* [What to work on]:
Pictures are to be left out. Copy exactly, and only, the lines from the start of the entries below to the line with "iPad (42, 1051)", both included.

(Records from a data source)
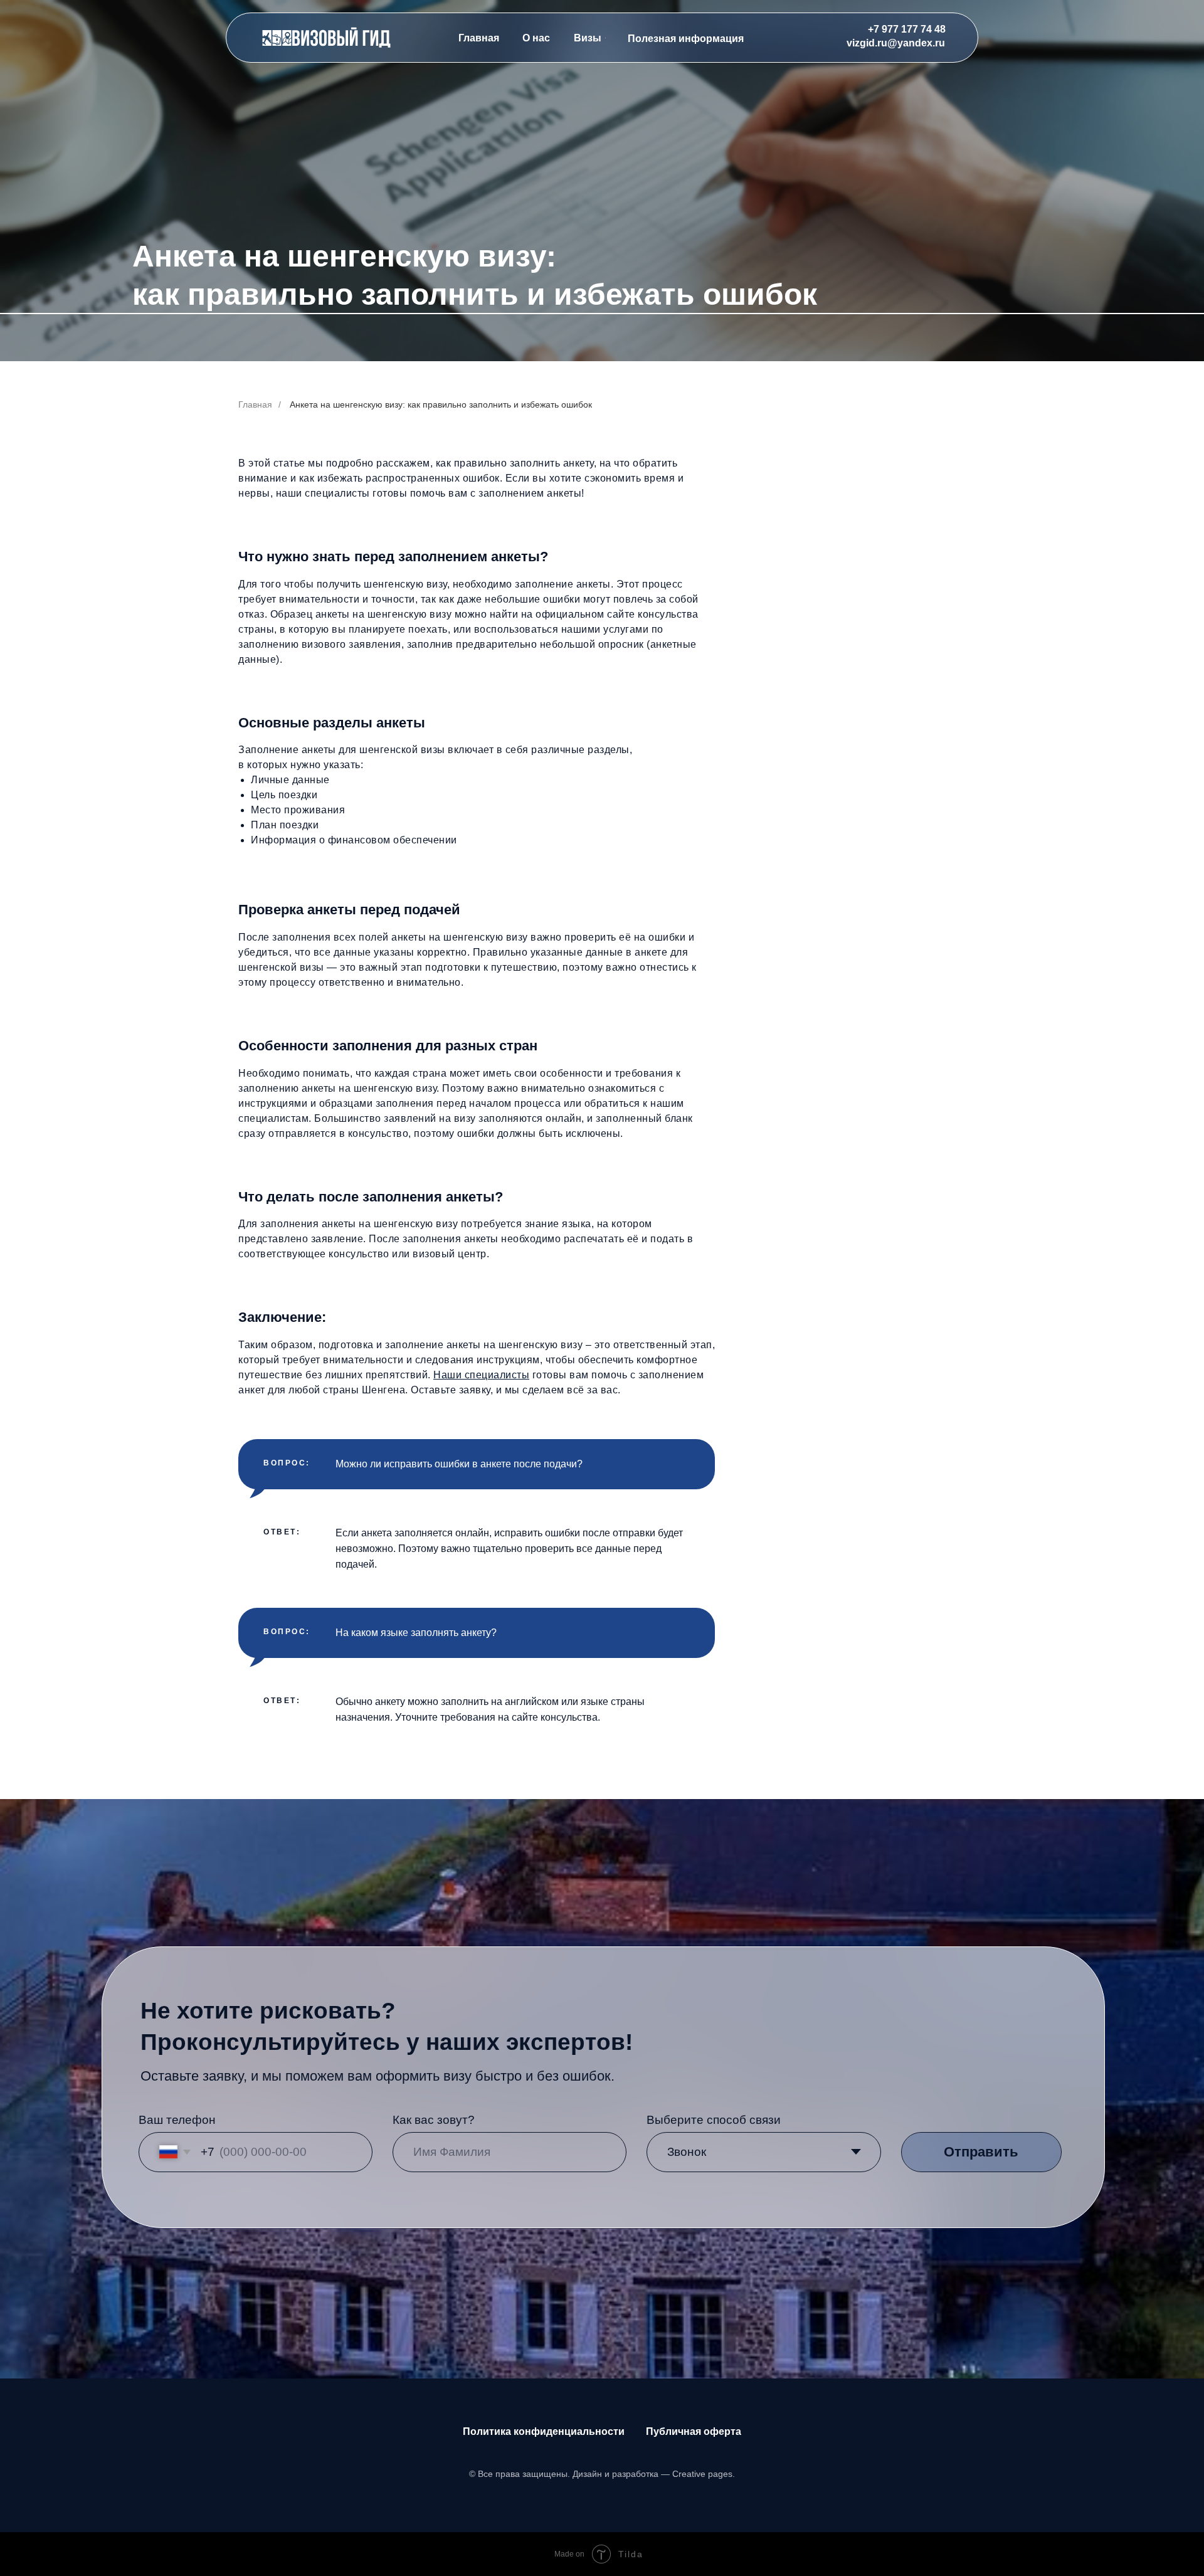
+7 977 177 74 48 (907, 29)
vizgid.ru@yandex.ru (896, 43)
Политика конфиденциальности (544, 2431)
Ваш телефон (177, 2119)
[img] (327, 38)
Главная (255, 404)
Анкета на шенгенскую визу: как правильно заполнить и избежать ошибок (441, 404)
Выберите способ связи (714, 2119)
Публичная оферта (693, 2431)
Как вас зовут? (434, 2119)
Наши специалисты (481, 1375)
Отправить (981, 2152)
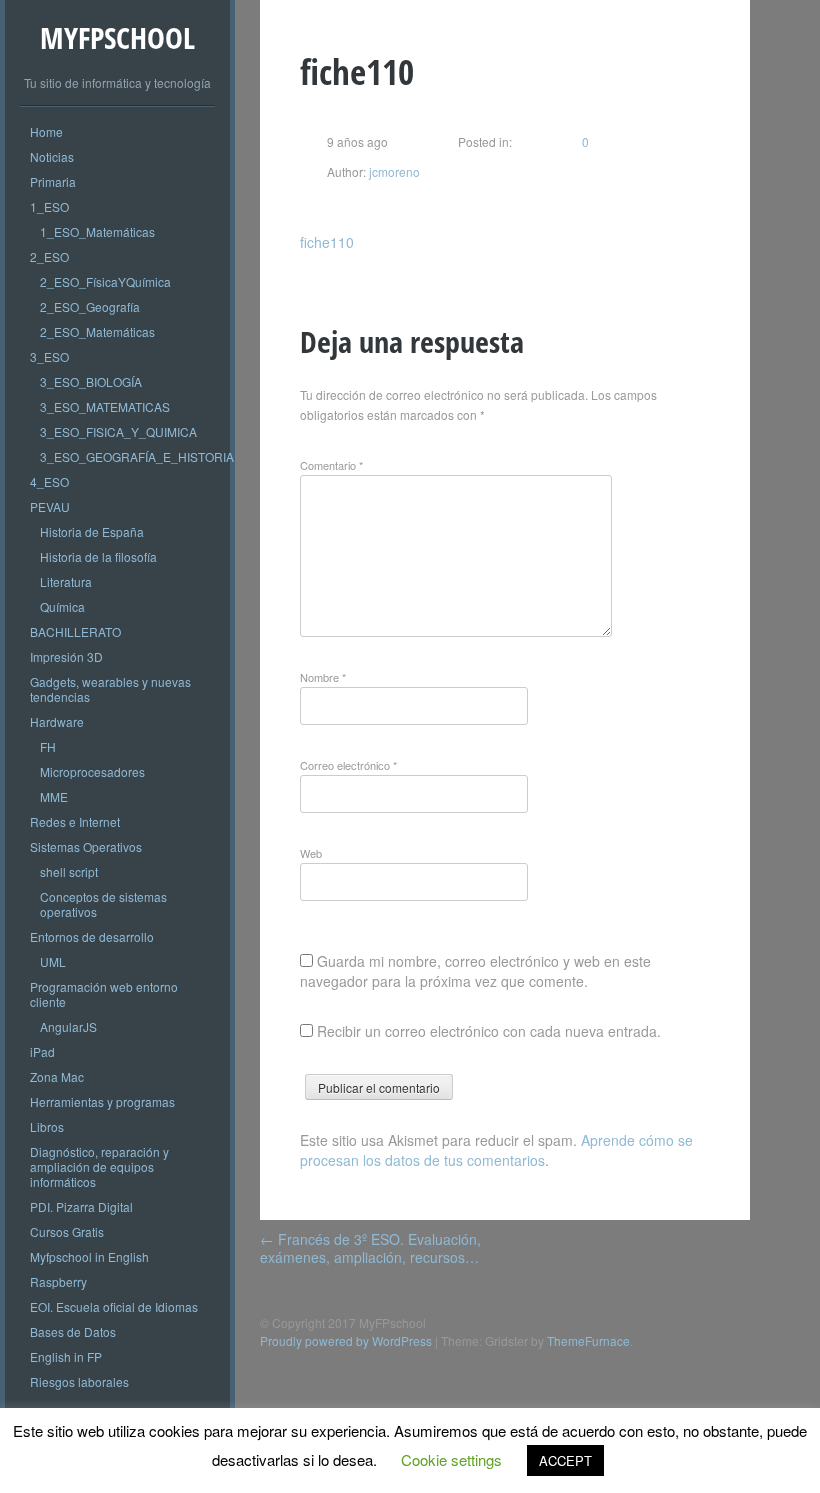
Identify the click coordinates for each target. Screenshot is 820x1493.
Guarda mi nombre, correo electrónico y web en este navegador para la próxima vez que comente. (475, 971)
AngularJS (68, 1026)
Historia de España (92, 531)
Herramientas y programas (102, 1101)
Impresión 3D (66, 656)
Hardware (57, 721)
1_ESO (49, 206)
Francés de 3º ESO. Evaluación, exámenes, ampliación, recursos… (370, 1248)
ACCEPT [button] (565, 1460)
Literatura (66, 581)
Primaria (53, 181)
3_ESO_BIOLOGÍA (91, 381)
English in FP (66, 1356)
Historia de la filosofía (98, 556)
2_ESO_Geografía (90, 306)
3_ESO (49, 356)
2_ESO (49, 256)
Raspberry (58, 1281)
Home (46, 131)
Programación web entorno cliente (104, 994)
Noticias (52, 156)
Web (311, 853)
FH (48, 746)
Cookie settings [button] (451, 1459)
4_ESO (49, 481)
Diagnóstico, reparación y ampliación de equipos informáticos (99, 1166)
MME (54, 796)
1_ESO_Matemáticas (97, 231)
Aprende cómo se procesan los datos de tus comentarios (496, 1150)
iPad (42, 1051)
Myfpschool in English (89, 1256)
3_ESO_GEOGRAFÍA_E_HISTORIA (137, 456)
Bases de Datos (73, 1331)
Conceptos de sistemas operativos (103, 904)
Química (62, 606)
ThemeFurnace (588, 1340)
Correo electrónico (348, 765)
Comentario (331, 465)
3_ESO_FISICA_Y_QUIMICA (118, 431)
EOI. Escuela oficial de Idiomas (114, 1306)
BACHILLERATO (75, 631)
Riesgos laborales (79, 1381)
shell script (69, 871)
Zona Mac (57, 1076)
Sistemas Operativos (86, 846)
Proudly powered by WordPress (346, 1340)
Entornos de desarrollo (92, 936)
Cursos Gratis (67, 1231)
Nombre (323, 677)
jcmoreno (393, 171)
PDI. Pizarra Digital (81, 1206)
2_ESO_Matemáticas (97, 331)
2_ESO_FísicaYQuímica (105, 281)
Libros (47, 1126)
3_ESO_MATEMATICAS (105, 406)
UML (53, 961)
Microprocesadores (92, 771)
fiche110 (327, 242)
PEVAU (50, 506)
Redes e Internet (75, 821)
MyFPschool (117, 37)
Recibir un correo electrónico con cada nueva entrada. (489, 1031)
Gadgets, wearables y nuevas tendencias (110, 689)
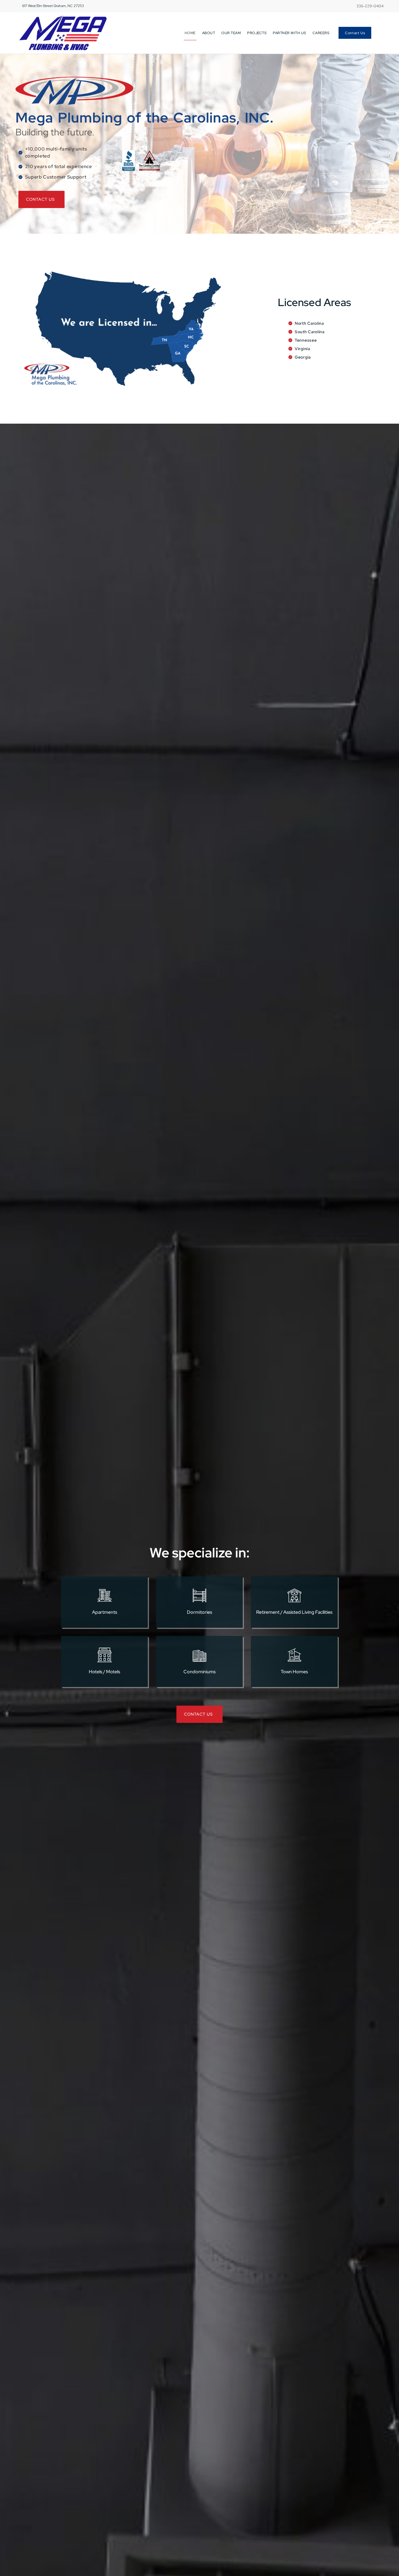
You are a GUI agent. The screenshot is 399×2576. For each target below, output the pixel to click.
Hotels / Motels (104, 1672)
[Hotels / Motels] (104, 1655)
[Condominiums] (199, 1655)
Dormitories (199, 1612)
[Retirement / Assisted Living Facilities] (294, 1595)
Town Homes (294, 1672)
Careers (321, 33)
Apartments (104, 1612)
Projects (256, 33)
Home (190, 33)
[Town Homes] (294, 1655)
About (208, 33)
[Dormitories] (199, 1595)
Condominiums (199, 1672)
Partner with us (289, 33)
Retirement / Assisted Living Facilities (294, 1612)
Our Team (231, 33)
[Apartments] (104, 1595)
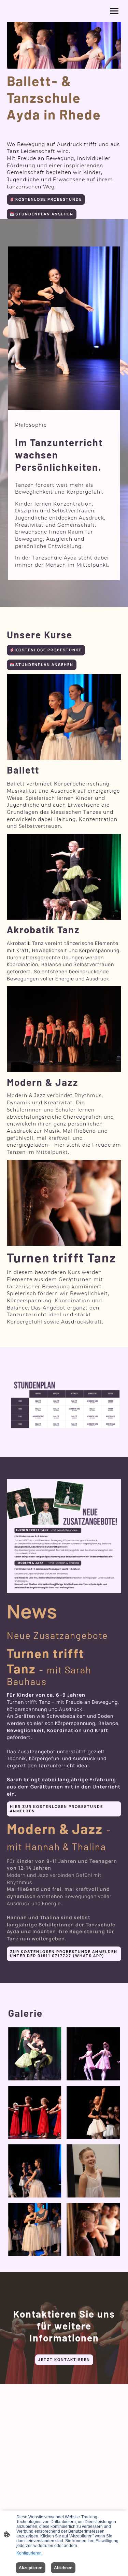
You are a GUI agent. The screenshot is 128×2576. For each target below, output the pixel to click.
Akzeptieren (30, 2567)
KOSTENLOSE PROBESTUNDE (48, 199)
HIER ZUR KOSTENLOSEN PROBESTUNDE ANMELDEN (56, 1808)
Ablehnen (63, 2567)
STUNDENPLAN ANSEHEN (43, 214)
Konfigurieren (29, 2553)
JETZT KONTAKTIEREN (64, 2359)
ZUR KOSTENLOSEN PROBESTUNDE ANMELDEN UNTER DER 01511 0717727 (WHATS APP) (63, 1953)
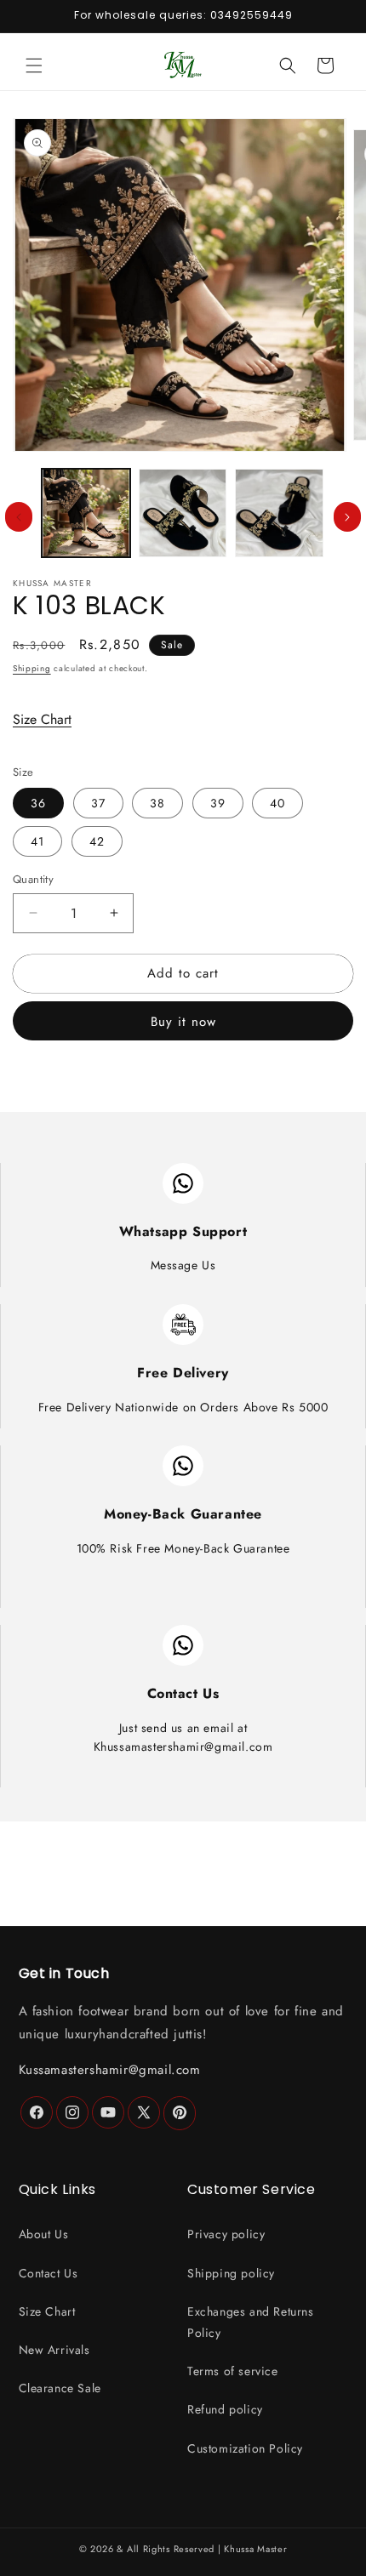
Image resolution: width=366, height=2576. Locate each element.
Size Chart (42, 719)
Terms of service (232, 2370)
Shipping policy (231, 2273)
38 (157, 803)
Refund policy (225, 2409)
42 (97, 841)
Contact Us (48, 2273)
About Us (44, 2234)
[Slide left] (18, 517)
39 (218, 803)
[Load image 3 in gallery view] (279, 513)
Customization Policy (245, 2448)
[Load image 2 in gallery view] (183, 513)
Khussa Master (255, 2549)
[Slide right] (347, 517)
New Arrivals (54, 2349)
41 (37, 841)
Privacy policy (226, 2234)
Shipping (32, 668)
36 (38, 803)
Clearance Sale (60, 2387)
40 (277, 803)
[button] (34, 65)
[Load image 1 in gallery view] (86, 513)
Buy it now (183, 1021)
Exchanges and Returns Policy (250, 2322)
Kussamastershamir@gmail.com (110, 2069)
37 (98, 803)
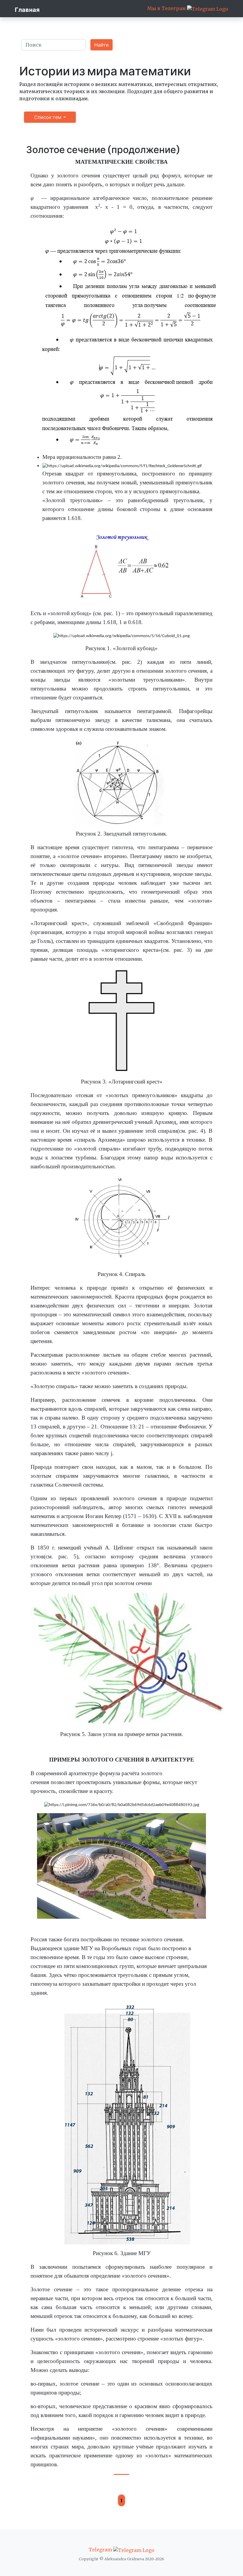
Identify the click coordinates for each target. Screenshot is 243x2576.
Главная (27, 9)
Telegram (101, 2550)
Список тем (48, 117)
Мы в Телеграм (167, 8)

* [Result of the task]:
+7 977 177 74 48 (907, 29)
vizgid.ru@yandex.ru (896, 43)
Политика конфиденциальности (544, 2431)
Ваш телефон (177, 2119)
[img] (327, 38)
Главная (255, 404)
Анкета на шенгенскую визу: как правильно заполнить и избежать ошибок (441, 404)
Выберите способ связи (714, 2119)
Публичная оферта (693, 2431)
Как вас зовут? (434, 2119)
Наши специалисты (481, 1375)
Отправить (981, 2152)
Identify the click coordinates for each target. Screenshot is 820x1493.
Guarda mi nombre, correo electrónico y web en este navegador para la próxima vez que comente. (475, 971)
AngularJS (68, 1026)
Historia de España (92, 531)
Herramientas y programas (102, 1101)
Impresión 3D (66, 656)
Hardware (57, 721)
1_ESO (49, 206)
Francés de 3º ESO. Evaluación, exámenes, ampliación, recursos… (370, 1248)
ACCEPT [button] (565, 1460)
Literatura (66, 581)
Primaria (53, 181)
3_ESO_BIOLOGÍA (91, 381)
English in FP (66, 1356)
Historia de la filosofía (98, 556)
2_ESO_Geografía (90, 306)
3_ESO (49, 356)
2_ESO (49, 256)
Raspberry (58, 1281)
Home (46, 131)
Programación web entorno cliente (104, 994)
Noticias (52, 156)
Web (311, 853)
FH (48, 746)
Cookie settings [button] (451, 1459)
4_ESO (49, 481)
Diagnóstico, reparación y ampliación de equipos informáticos (99, 1166)
MME (54, 796)
1_ESO_Matemáticas (97, 231)
Aprende cómo se procesan los datos de tus comentarios (496, 1150)
iPad (42, 1051)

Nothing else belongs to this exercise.